[Stored items]

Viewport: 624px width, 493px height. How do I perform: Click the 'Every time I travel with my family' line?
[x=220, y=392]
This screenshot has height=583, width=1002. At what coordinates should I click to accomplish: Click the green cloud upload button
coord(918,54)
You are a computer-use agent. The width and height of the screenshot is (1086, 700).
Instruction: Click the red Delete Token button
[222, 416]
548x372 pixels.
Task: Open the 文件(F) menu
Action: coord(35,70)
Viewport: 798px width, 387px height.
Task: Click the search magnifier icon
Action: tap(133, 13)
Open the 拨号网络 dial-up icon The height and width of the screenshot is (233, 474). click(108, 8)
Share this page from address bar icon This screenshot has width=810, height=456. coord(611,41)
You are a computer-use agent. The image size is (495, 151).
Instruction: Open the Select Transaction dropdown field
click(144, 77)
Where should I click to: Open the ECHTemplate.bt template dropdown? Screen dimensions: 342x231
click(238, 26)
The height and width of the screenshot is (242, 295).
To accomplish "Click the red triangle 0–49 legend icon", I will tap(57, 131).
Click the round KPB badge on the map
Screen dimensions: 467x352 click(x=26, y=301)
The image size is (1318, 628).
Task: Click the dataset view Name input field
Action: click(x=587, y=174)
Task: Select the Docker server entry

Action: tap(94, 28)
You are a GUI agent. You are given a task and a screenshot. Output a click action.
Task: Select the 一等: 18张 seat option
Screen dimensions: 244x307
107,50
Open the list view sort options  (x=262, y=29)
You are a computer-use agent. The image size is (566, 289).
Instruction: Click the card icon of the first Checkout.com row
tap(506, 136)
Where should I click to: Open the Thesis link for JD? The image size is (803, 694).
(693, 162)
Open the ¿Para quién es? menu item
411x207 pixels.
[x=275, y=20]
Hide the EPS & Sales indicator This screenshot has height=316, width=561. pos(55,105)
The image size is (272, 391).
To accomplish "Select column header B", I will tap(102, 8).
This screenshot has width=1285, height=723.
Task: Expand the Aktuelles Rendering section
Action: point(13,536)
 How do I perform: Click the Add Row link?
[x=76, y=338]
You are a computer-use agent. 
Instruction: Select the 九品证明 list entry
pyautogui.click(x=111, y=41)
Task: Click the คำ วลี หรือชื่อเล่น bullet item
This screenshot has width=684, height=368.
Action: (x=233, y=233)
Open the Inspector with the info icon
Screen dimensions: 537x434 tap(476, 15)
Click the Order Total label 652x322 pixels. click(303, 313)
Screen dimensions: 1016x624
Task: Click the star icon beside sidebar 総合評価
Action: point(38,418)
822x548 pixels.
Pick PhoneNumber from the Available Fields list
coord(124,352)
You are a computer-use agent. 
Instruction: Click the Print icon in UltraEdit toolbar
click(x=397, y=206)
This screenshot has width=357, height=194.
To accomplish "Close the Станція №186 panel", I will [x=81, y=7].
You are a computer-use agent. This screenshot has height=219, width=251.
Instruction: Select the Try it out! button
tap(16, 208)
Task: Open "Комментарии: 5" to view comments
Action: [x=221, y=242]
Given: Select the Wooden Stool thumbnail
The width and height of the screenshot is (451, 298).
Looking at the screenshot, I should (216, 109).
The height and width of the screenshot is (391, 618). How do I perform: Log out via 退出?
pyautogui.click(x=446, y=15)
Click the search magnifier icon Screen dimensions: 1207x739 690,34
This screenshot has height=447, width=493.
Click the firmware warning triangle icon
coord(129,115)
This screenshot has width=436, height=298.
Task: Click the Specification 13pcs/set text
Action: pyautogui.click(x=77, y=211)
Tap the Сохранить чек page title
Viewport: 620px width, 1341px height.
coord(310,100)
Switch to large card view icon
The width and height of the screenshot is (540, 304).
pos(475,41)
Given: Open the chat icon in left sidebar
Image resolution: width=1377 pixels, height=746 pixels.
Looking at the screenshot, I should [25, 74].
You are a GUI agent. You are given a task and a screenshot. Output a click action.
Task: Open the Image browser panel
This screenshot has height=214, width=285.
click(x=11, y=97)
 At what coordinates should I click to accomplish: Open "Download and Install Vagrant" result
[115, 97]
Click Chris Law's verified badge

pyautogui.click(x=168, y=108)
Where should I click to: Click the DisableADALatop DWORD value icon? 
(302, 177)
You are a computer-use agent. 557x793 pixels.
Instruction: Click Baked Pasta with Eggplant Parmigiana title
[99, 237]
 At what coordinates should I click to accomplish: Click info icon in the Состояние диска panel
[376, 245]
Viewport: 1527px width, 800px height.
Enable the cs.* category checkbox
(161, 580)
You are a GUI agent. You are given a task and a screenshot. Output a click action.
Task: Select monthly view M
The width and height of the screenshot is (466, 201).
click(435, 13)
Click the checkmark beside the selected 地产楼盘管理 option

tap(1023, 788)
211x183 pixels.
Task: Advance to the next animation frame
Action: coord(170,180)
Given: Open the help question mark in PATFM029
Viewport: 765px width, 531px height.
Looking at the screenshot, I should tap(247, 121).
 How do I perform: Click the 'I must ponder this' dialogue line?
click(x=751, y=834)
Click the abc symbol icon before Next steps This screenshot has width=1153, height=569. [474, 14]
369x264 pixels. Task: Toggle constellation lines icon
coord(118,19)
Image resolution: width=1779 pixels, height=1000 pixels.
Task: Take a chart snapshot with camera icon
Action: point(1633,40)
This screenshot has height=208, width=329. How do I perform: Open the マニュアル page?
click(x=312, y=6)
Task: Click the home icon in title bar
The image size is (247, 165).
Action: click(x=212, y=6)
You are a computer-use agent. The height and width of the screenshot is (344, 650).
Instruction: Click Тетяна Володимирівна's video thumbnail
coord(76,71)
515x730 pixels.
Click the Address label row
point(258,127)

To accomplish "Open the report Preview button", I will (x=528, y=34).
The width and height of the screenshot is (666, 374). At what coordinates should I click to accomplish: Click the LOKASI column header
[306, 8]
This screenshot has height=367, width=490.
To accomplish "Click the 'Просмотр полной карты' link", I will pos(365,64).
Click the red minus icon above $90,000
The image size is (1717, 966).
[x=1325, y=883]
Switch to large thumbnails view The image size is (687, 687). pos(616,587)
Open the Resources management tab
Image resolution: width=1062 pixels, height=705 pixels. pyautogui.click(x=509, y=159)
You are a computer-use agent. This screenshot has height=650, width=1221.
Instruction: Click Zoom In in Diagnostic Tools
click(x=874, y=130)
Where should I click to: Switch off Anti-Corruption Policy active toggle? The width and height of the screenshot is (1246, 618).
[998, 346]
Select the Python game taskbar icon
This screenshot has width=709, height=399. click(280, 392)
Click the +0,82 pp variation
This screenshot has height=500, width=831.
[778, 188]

**Task to carry out:**
The required answer is every line of the data, duplicated exactly.

**Your solution:**
Viewport: 624px width, 493px height. How do I perform: Click the 'Every time I travel with my family' line?
[x=220, y=392]
This screenshot has height=583, width=1002. At what coordinates should I click to accomplish: Click the green cloud upload button
coord(918,54)
You are a computer-use agent. The width and height of the screenshot is (1086, 700).
Instruction: Click the red Delete Token button
[222, 416]
548x372 pixels.
Task: Open the 文件(F) menu
Action: coord(35,70)
Viewport: 798px width, 387px height.
Task: Click the search magnifier icon
Action: tap(133, 13)
Open the 拨号网络 dial-up icon The height and width of the screenshot is (233, 474). click(108, 8)
Share this page from address bar icon This screenshot has width=810, height=456. coord(611,41)
You are a computer-use agent. The image size is (495, 151).
Instruction: Open the Select Transaction dropdown field
click(144, 77)
Where should I click to: Open the ECHTemplate.bt template dropdown? Screen dimensions: 342x231
click(238, 26)
The height and width of the screenshot is (242, 295).
To accomplish "Click the red triangle 0–49 legend icon", I will tap(57, 131).
Click the round KPB badge on the map
Screen dimensions: 467x352 click(x=26, y=301)
The image size is (1318, 628).
Task: Click the dataset view Name input field
Action: click(x=587, y=174)
Task: Select the Docker server entry

Action: tap(94, 28)
You are a GUI agent. You are given a task and a screenshot. Output a click action.
Task: Select the 一等: 18张 seat option
Screen dimensions: 244x307
107,50
Open the list view sort options  (x=262, y=29)
You are a computer-use agent. The image size is (566, 289).
Instruction: Click the card icon of the first Checkout.com row
tap(506, 136)
Where should I click to: Open the Thesis link for JD? The image size is (803, 694).
(693, 162)
Open the ¿Para quién es? menu item
411x207 pixels.
[x=275, y=20]
Hide the EPS & Sales indicator This screenshot has height=316, width=561. pos(55,105)
The image size is (272, 391).
To accomplish "Select column header B", I will tap(102, 8).
This screenshot has width=1285, height=723.
Task: Expand the Aktuelles Rendering section
Action: point(13,536)
 How do I perform: Click the Add Row link?
[x=76, y=338]
You are a computer-use agent. 
Instruction: Select the 九品证明 list entry
pyautogui.click(x=111, y=41)
Task: Click the คำ วลี หรือชื่อเล่น bullet item
This screenshot has width=684, height=368.
Action: (x=233, y=233)
Open the Inspector with the info icon
Screen dimensions: 537x434 tap(476, 15)
Click the Order Total label 652x322 pixels. click(303, 313)
Screen dimensions: 1016x624
Task: Click the star icon beside sidebar 総合評価
Action: point(38,418)
822x548 pixels.
Pick PhoneNumber from the Available Fields list
coord(124,352)
You are a computer-use agent. 
Instruction: Click the Print icon in UltraEdit toolbar
click(x=397, y=206)
This screenshot has width=357, height=194.
To accomplish "Close the Станція №186 panel", I will [x=81, y=7].
You are a computer-use agent. This screenshot has height=219, width=251.
Instruction: Select the Try it out! button
tap(16, 208)
Task: Open "Комментарии: 5" to view comments
Action: [x=221, y=242]
Given: Select the Wooden Stool thumbnail
The width and height of the screenshot is (451, 298).
Looking at the screenshot, I should (216, 109).
The height and width of the screenshot is (391, 618). How do I perform: Log out via 退出?
pyautogui.click(x=446, y=15)
Click the search magnifier icon Screen dimensions: 1207x739 690,34
This screenshot has height=447, width=493.
Click the firmware warning triangle icon
coord(129,115)
This screenshot has width=436, height=298.
Task: Click the Specification 13pcs/set text
Action: pyautogui.click(x=77, y=211)
Tap the Сохранить чек page title
Viewport: 620px width, 1341px height.
coord(310,100)
Switch to large card view icon
The width and height of the screenshot is (540, 304).
pos(475,41)
Given: Open the chat icon in left sidebar
Image resolution: width=1377 pixels, height=746 pixels.
Looking at the screenshot, I should [25, 74].
You are a GUI agent. You are given a task and a screenshot. Output a click action.
Task: Open the Image browser panel
This screenshot has height=214, width=285.
click(x=11, y=97)
 At what coordinates should I click to accomplish: Open "Download and Install Vagrant" result
[115, 97]
Click Chris Law's verified badge

pyautogui.click(x=168, y=108)
Where should I click to: Click the DisableADALatop DWORD value icon? 
(302, 177)
You are a computer-use agent. 557x793 pixels.
Instruction: Click Baked Pasta with Eggplant Parmigiana title
[99, 237]
 At what coordinates should I click to accomplish: Click info icon in the Состояние диска panel
[376, 245]
Viewport: 1527px width, 800px height.
Enable the cs.* category checkbox
(161, 580)
You are a GUI agent. You are given a task and a screenshot. Output a click action.
Task: Select monthly view M
The width and height of the screenshot is (466, 201).
click(435, 13)
Click the checkmark beside the selected 地产楼盘管理 option

tap(1023, 788)
211x183 pixels.
Task: Advance to the next animation frame
Action: coord(170,180)
Given: Open the help question mark in PATFM029
Viewport: 765px width, 531px height.
Looking at the screenshot, I should tap(247, 121).
 How do I perform: Click the 'I must ponder this' dialogue line?
click(x=751, y=834)
Click the abc symbol icon before Next steps This screenshot has width=1153, height=569. [474, 14]
369x264 pixels. Task: Toggle constellation lines icon
coord(118,19)
Image resolution: width=1779 pixels, height=1000 pixels.
Task: Take a chart snapshot with camera icon
Action: point(1633,40)
This screenshot has height=208, width=329. How do I perform: Open the マニュアル page?
click(x=312, y=6)
Task: Click the home icon in title bar
The image size is (247, 165).
Action: click(x=212, y=6)
You are a computer-use agent. The height and width of the screenshot is (344, 650).
Instruction: Click Тетяна Володимирівна's video thumbnail
coord(76,71)
515x730 pixels.
Click the Address label row
point(258,127)

To accomplish "Open the report Preview button", I will (x=528, y=34).
The width and height of the screenshot is (666, 374). At what coordinates should I click to accomplish: Click the LOKASI column header
[306, 8]
This screenshot has height=367, width=490.
To accomplish "Click the 'Просмотр полной карты' link", I will pos(365,64).
Click the red minus icon above $90,000
The image size is (1717, 966).
[x=1325, y=883]
Switch to large thumbnails view The image size is (687, 687). pos(616,587)
Open the Resources management tab
Image resolution: width=1062 pixels, height=705 pixels. pyautogui.click(x=509, y=159)
You are a computer-use agent. This screenshot has height=650, width=1221.
Instruction: Click Zoom In in Diagnostic Tools
click(x=874, y=130)
Where should I click to: Switch off Anti-Corruption Policy active toggle? The width and height of the screenshot is (1246, 618).
[998, 346]
Select the Python game taskbar icon
This screenshot has width=709, height=399. click(280, 392)
Click the +0,82 pp variation
This screenshot has height=500, width=831.
[778, 188]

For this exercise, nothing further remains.